In 2020, M17 closed out $26.5M in Series D round to continue organic growth in Japan, US and Middle East. In the same year, the company also sold its dating app business, Parktor, to rationalise M17 into a live-stream pure play business, followed by the appointment of its current Chairman, Joseph Phua, and previous Global CEO, Hirofumi Ono. With the buy-out and departure of founder Jeff Huang, the parent holding company M17 Entertainment Limited was officially renamed as 17 LIVE Group.
An estimated 60 million users registered in 154 countries and territories in April 2022.

In 2022, September, 17LIVE announced Group CEO Hirofumi Ono steps down. Alex Lien takes over the leadership as new Group COO; Jing Shen Ng appointed Group CTO.

In 2023, March, 17LIVE announced Alex Lien promoted to Global CEO. Kenta Masuda appointed as Global CFO.

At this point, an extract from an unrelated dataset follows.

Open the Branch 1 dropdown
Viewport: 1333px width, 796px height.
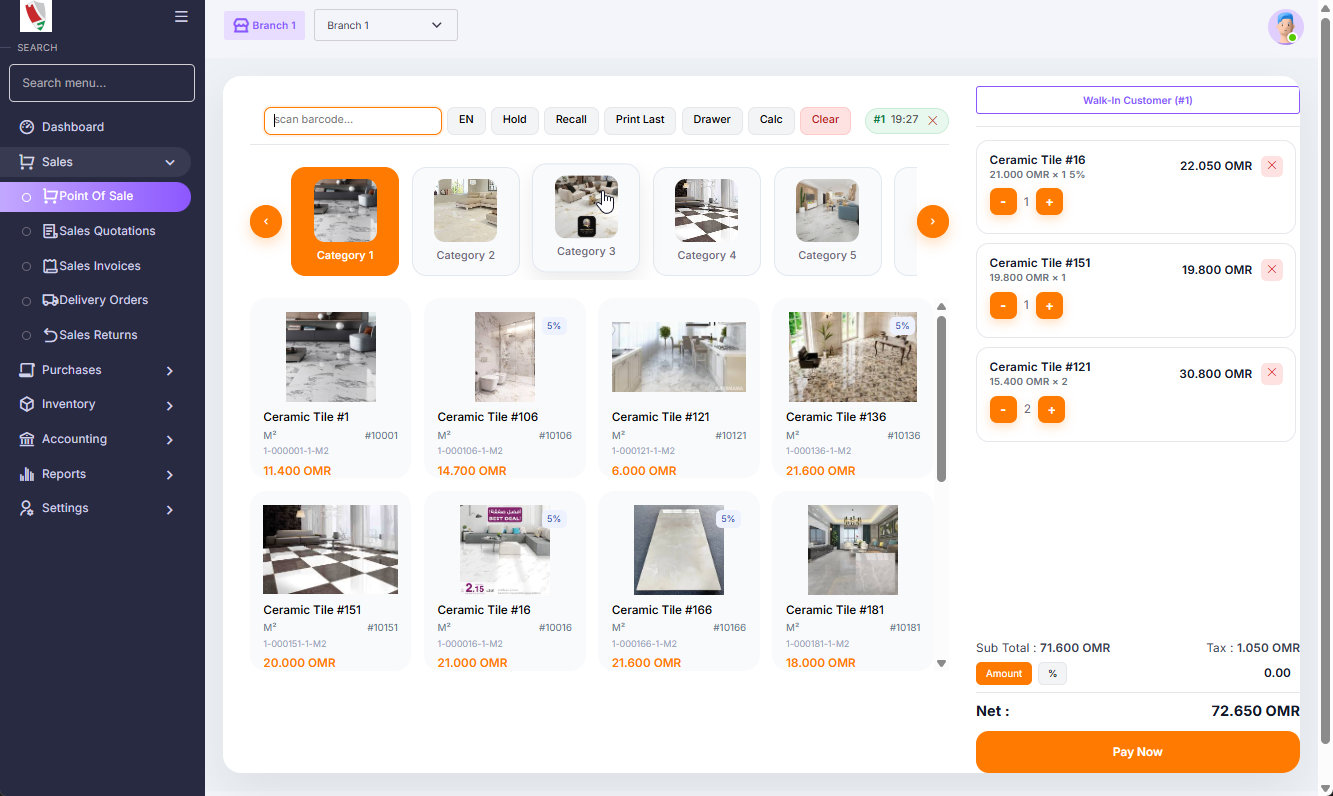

=== Collaboration with Ayumi Hamasaki ===
To celebrate its 4th anniversary, 17LIVE collaborated with Japanese singer-songwriter Ayumi Hamasaki, who led the 17LIVE 4th Anniversary meets Ayumi Hamasaki series starting October 18, 2021. Along with composer and arranger Yuta Nakano, Hamasaki judged auditioning artists competing for the chance to work with her and her production team for a debut single. The series was streamed live on the 17LIVE website, the final airing on November 11. The eventual winner was named as Yoshitaka_song.

When asked why she collaborated with 17LIVE as a producer, Hamasaki commented: "Although the world has become like this (during COVID-19), I believe that the art of entertainment can give people dreams, hope, courage, and strength. I hope that kind of light will continue to shine through the entertainment industry."

== Features ==
On 17LIVE, artists (LIVERs) are able to broadcast live, and post photos and videos from their album. The app has been designed for LIVERs to simply open the App, and start sharing contents without the need to edit or professionally curate their videos.

The platform cultivates LIVERs, supports them with a local content management team, and provides artists with various functions, such as real time chatting, gifting, fan clubs, interactive competition and events.

Today, 17LIVE has 46 thousands contracted artists and more than 2.3 million MAU, who spend 44 minutes on the platform every day. 17LIVE continues to advocate content-driven philosophy and delivers diverse topics, from politics and music to entertainment, to broaden its audience groups. 17LIVE also hosts offline flash events and concerts to attract new users and support LIVERs better connect with their fans.

== Operation ==
17LIVE has over 700 employees globally.

The app provides few monetization models for LIVERs on the platform, including:

- Gifting: user / fans buy virtual gifts on the app to send to their favored LIVERs.
- Subscription: monthly subscription fan club service for access to exclusive content
- Pay-per-view: ticket service for online streaming concerts
- E-commerce: live e-commerce platform

In the past, 17LIVE has encountered some regulatory headwinds with reported incidents of inappropriate livestream content on the platform. The incidents were direct results of the lack of oversight and supervision capability in place in the business at the time. Over the years, 17LIVE claims to have put in tremendous manpower and effort into improving, monitoring and maintaining control over both the live stream content and the KYC procedures and systems.